* Activity: Copy every record exactly as it appears in the data below.

* Material provided:

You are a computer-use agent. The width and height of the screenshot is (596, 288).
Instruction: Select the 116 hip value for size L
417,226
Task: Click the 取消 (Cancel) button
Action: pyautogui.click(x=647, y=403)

* Output:
You are a computer-use agent. The width and height of the screenshot is (596, 288).
Instruction: Select the 116 hip value for size L
417,226
Task: Click the 取消 (Cancel) button
Action: pyautogui.click(x=647, y=403)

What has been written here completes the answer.